The Google Play Store has its own safes for detecting malicious apps and untrustworthy developers, but every now and then clever hackers expose a chink in their armor. With a large number of applications published each year, Google uses machine learning and artificial intelligence courtesy of Play Protect introduced in 2017 to tighten the loop on suspicious applications. A good example of security is the mind-blowing data suggesting 100 billion app scans installed daily on billions of devices around the world.
The app review process managed to remove 962,000 suspicious apps and 119,000 untrusted developer accounts. 2020 was crucial for the Play Store in light of the fake news about the elections and the COVID-19 pandemic, so Google had to stay one step ahead to ensure no misinformation was spread.
To this end, Google has set requirements for COVID-19 apps to have high-level user data privacy and are only endorsed by health care or government authorities. Also in light of the US elections, Google implemented a security mechanism to ensure that illegitimate apps are not placed on the Play Store.
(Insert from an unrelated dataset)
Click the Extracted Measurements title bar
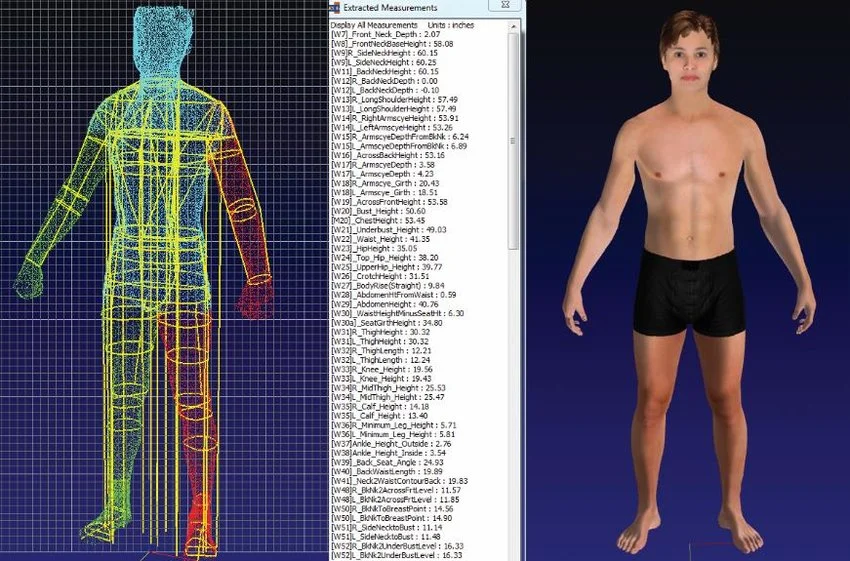This screenshot has width=850, height=561. tap(420, 7)

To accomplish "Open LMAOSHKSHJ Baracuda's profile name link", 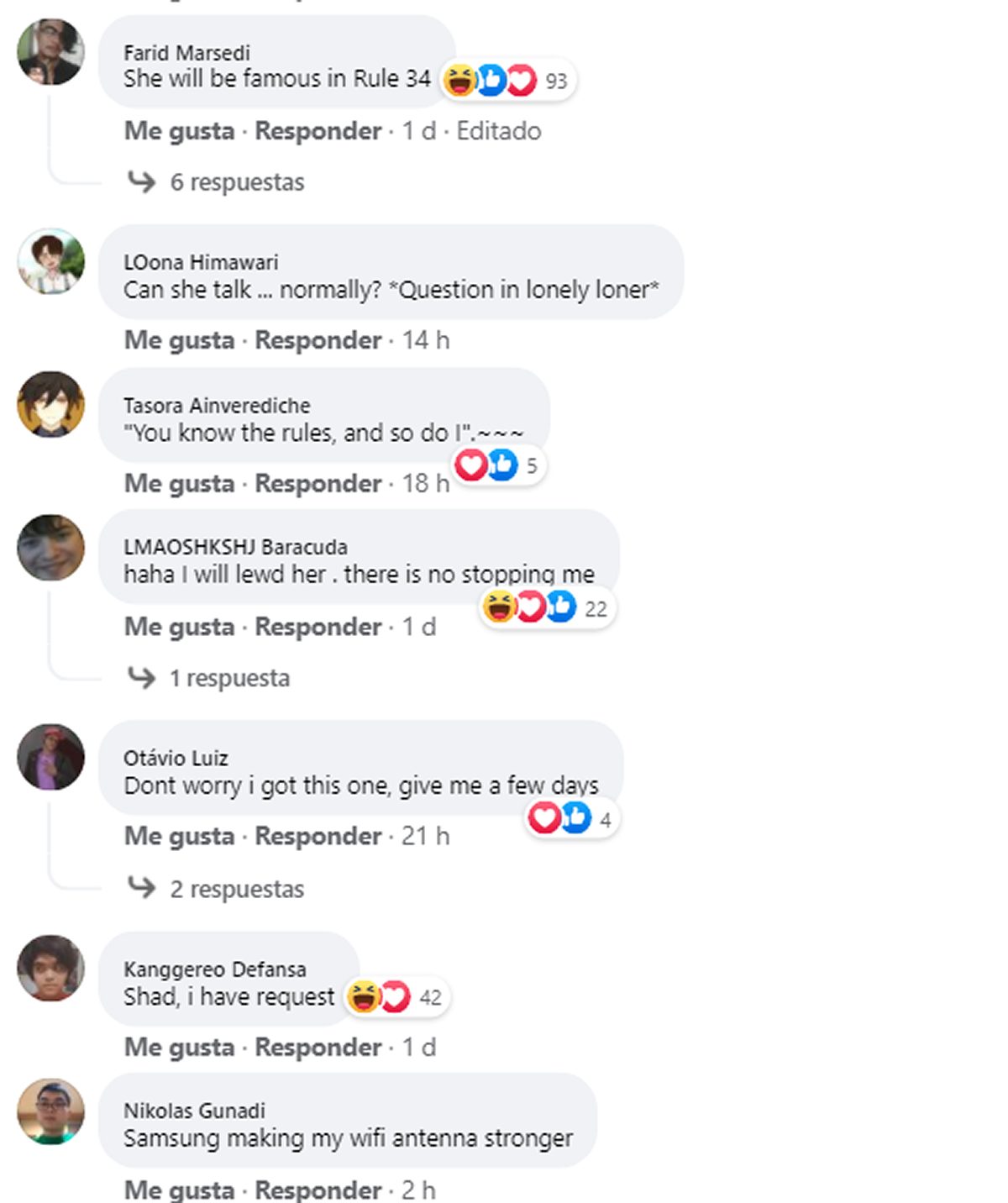I will pos(235,547).
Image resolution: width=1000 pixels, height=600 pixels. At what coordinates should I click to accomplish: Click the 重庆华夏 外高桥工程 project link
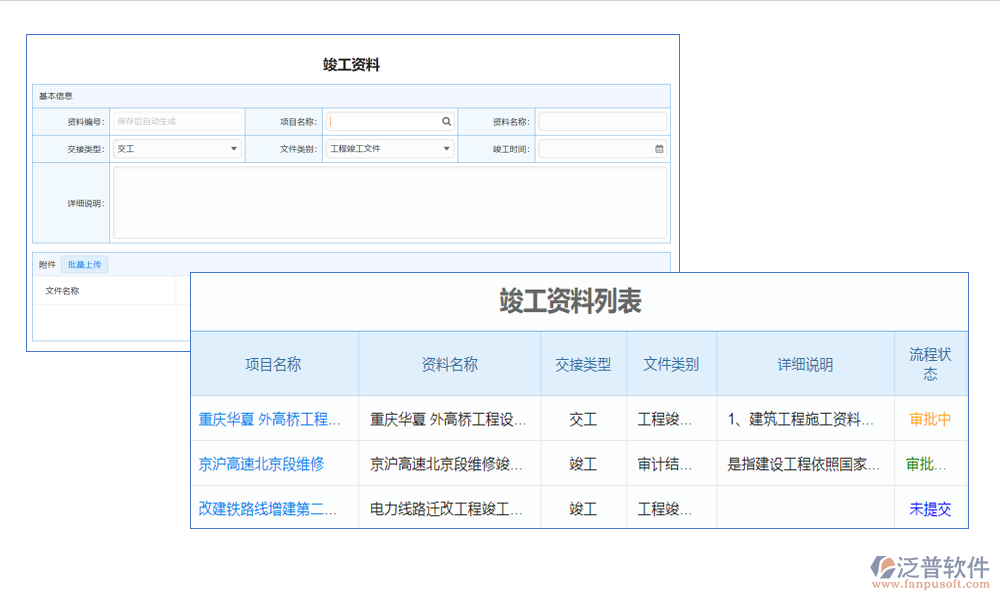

Aside from these top priority developments, Google made good progress with how apps request location access, storage access, or other sensitive permissions. Set requirements keep things transparent and apps that don’t follow the guidelines are removed from the Store.
Since most kids are on their devices most of the day, in 2020 Google also released the teacher-approved apps that are reviewed by academic experts. This is a big step by Google to make sure that only the best content is served to children.
Google constantly improves its security and the quality of the applications offered in the Play Store. But like we said, there is still a long way to go before it is fully tested, as hackers find ways to circumvent machine learning AI.